Donating Art: IRS requirements and the Form 8283

When fine art is donated to museums, everyone wins. Museums acquire new artwork, the donor receives a tax deduction, and the artist benefits from the prestigious institutional destination of the work (also a safe haven from the art markets). The US is privileged to have this system that has helped build the collections of many of the world's best museums.

But, there is always the opportunity for abuse. As such the IRS has a specific set of protocols one must follow to receive tax benefits for artworks valued more than $5,000.

Qualified Appraisal and Qualified Appraiser

The IRS defines a Qualified Appraisal as a document that meets a strict set of standards and is issued by a Qualified Appraiser. The appraisal must meet the relevant qualifications of Regulations section 1.170A-17(A), be issued no more than 60 days before the date of property transfer, and not involve any prohibitive fees. 

The Qualified Appraisal must be compliant to the Uniform Standards of Professional Appraisal Practice (USPAP) and the Appraiser must meet requirements including designation from a recognized professional appraisal association relevant to the subject property, such as the Appraiser’s Association of America. There are additional restrictions around who may issue the appraisal, for example if the appraiser was party to the transaction in which the donor acquired the artwork being donated. If the donor acquired a painting from an art dealer, neither the dealer nor any employees of the dealer are qualified to write the appraisal.

A full list of requirements, restrictions and penalties is here

Form 8283

The Form 8283, which accompanies the appraisal, must be signed and acknowledged by both the Qualified Appraiser who issued the appraisal, and the donee. The donee must also confirm on the 8283 that the artwork qualifies as related use property consistent with the mission of the institution. For example, the artwork is used as an artwork in a public art collection relevant to the donated property. A separate 8283 must be filed for each medium of artwork donated. If a collection of sculptures, paintings and photographs are donated to a museum, the appraisal would require three 8283s. 

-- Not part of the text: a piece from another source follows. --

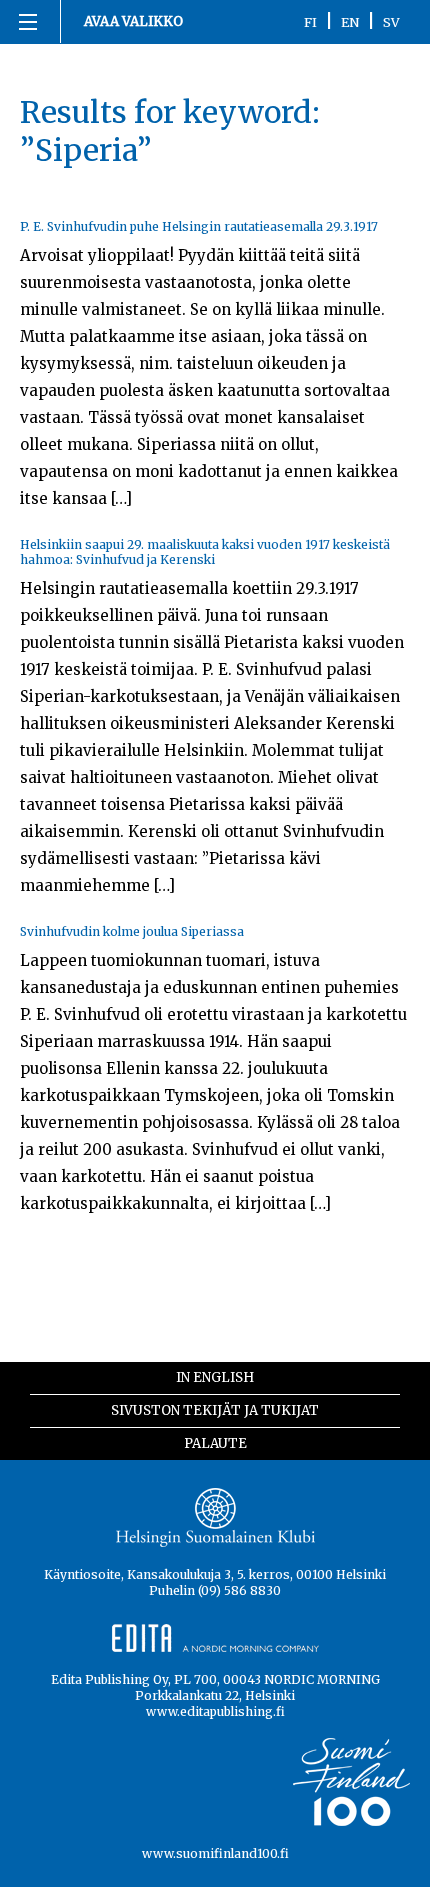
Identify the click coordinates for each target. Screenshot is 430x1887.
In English (215, 1377)
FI (310, 22)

If the donee sells or otherwise disposes of the property within three years after the date of transfer, the donee must file a Form 8282 notifying the IRS. In this case, if more than $5,000 is profited on the sale, an IRS audit may be triggered and the donor may lose the original tax deduction. The use rule will also come back into play as the IRS will examine what the property was used for, and why it was sold. In order to further prevent abuse, the donor must have owned the donated property for more than one year prior to donation in order to receive a deduction with an appreciated value over the original acquisition cost. If donated within one year, the appraised value is limited to the lesser of Fair Market Value or cost. 

The IRS regularly updates the requirements and restrictions of Noncash Charitable Donations. It is crucial to hire a Qualified Appraiser with no bias or interest in the property to ensure a smooth tax filing.